C’est quand Mary Harris rencontre un patient potentiel. Au bout d’environ 30 secondes, on devine que ce patient n’en est pas un. On flaire le danger : Dr Harris ne se méfie pas, jamais, ne s’imagine pas un instant qu’il lui faudrait mesurer ses paroles, ou procéder à un certain nombre de vérifications avant de prendre en charge quiconque la contacte. On sent que Mary Kills People, à partir de là, veut se pencher sur un jeu de chat et de souris entre un représentant de la loi et Mary, qui l’enfreint. Et soudain la série semble perdre tout son intérêt.
Est-ce que j’ai vraiment envie d’assister à une chasse aux sorcières qui empiète potentiellement sur les cas rencontrés par Mary et qui peuvent soulever des questions intéressantes ? En quoi Mary Kills People est-elle, fondamentalement, une série différente de Dexter, quand bien même la pratique de la mort par ses personnages centraux est opposée ? Ai-je envie de courir le risque que les interactions entre la docteur et le flic prennent plus de place dans la série (et Dieu sait qu’ils commencent de façon bien compliquée) que les interventions auprès de personnages en situation de demande ?
Franchement, non. Ç’aurait été super si Mary Kills People avait introduit cette intrigue ultérieurement ; inévitable, en fait. Mais à ce stade j’aurais eu envie de suivre Mary, alors qu’elle mène sa double-vie et euthanasie des personnes malades dans le plus grand secret, se confronter à des thèmes plus compliqués que « comment vais-je échapper à la prison ? », ce qui n’a en l’occurrence, strictement rien de caractéristique ! Plein de personnages de séries passent leur vie à essayer d’échapper à la prison ; très peu procèdent à des euthanasies.

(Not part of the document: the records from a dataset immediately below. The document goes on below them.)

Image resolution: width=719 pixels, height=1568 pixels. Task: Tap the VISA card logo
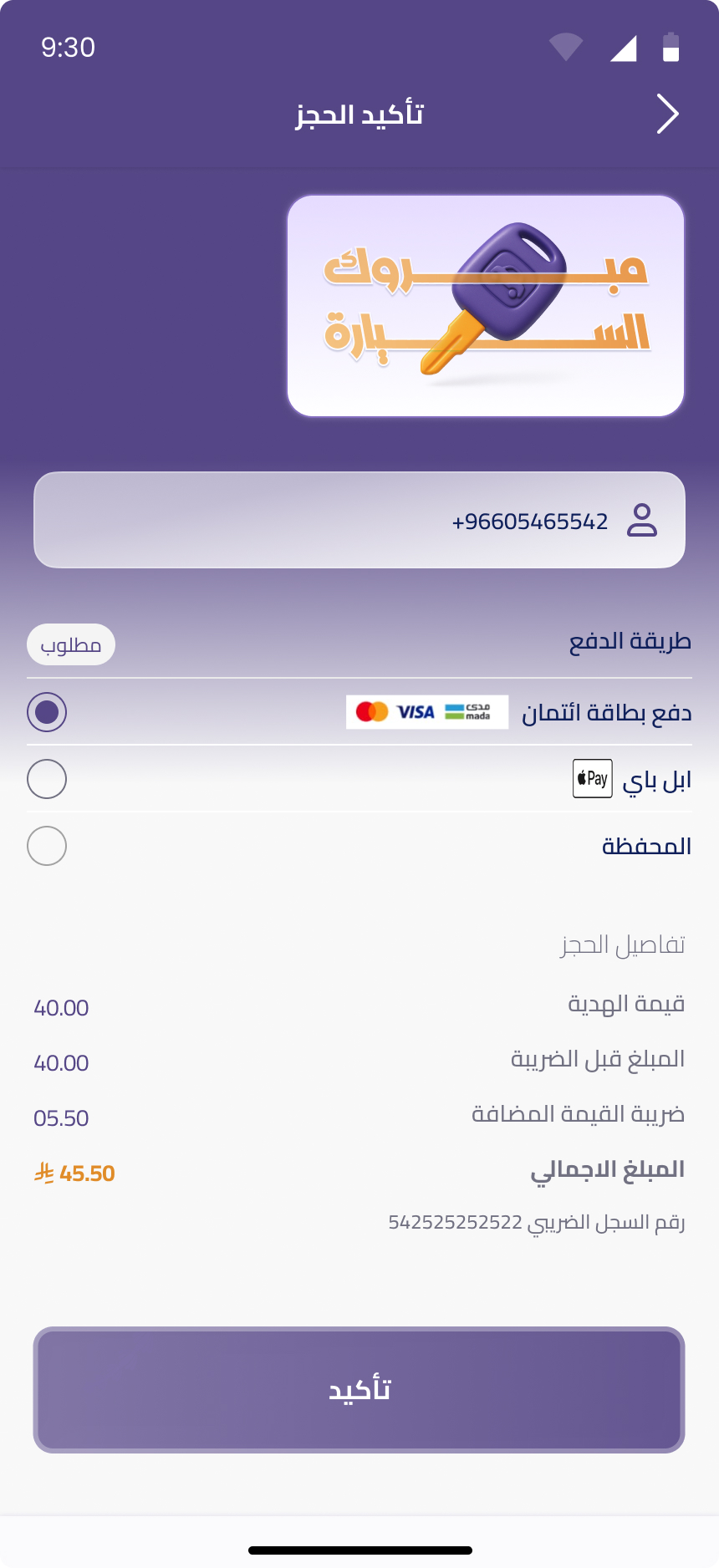[416, 712]
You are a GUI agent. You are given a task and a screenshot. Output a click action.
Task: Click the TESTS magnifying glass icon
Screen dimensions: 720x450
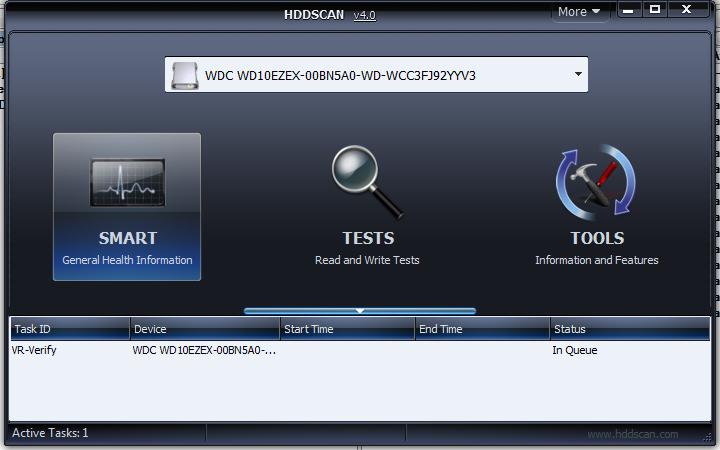click(367, 183)
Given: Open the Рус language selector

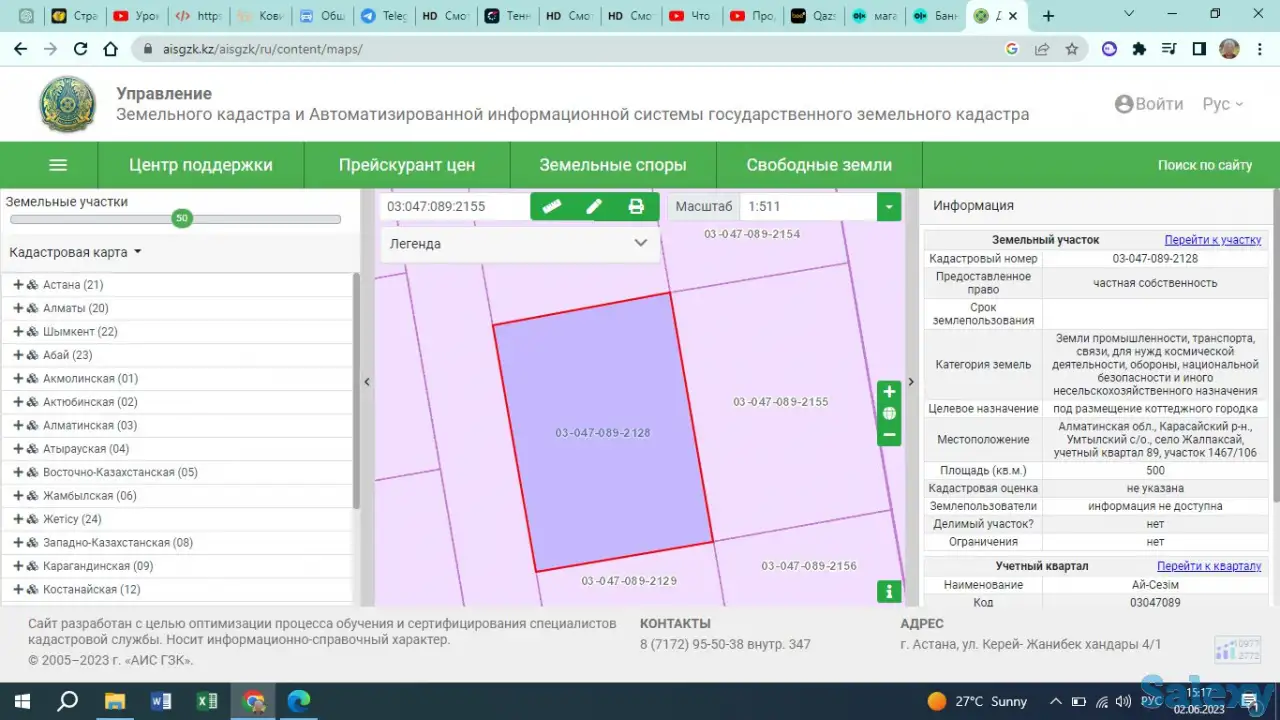Looking at the screenshot, I should [x=1222, y=104].
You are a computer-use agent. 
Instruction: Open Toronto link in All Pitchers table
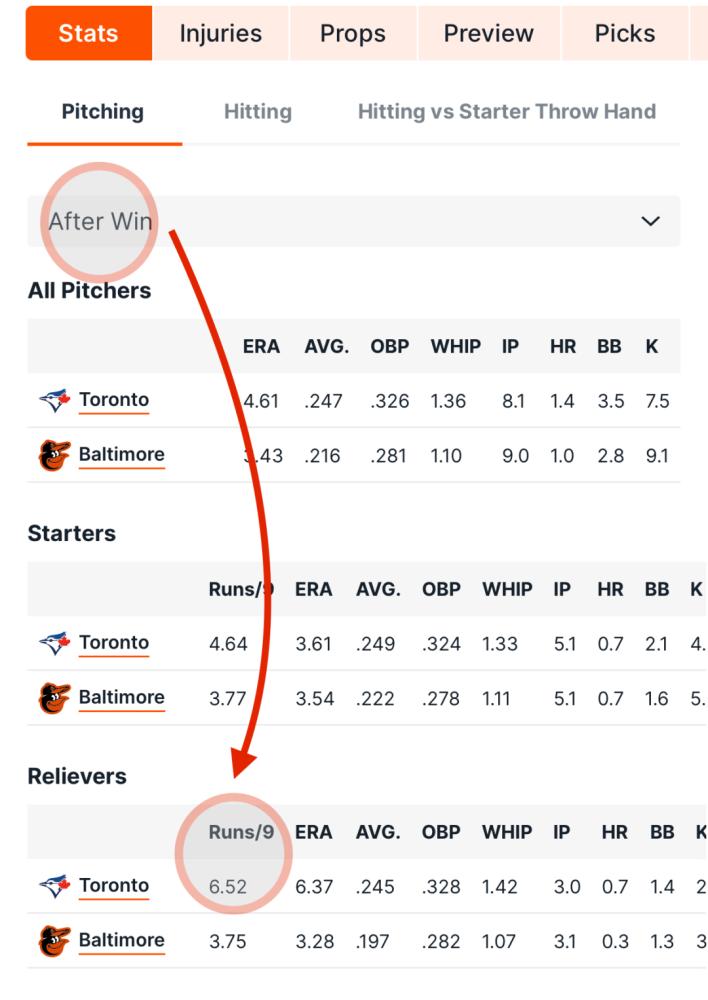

Quand j’aurai un peu de temps, j’essayerai peut-être de finir Mary Kills People, d’autant que la performance de Caroline Dhavernas est vraiment solide… mais pour le moment, la sensation de déception voire d’écœurement m’en détourne. Dans l’intervalle, je continue de regretter l’invasion de flics sur nos écrans, parce que leur omniprésence persiste à détourner notre attention du potentiel dramatique immense de certains sujets. Mais soyons sincères : ce n’est pas uniquement la faute des flics de séries. C’est la faute des exécutifs et/ou des auteurs, qui n’ont pas le courage de leurs thèmes.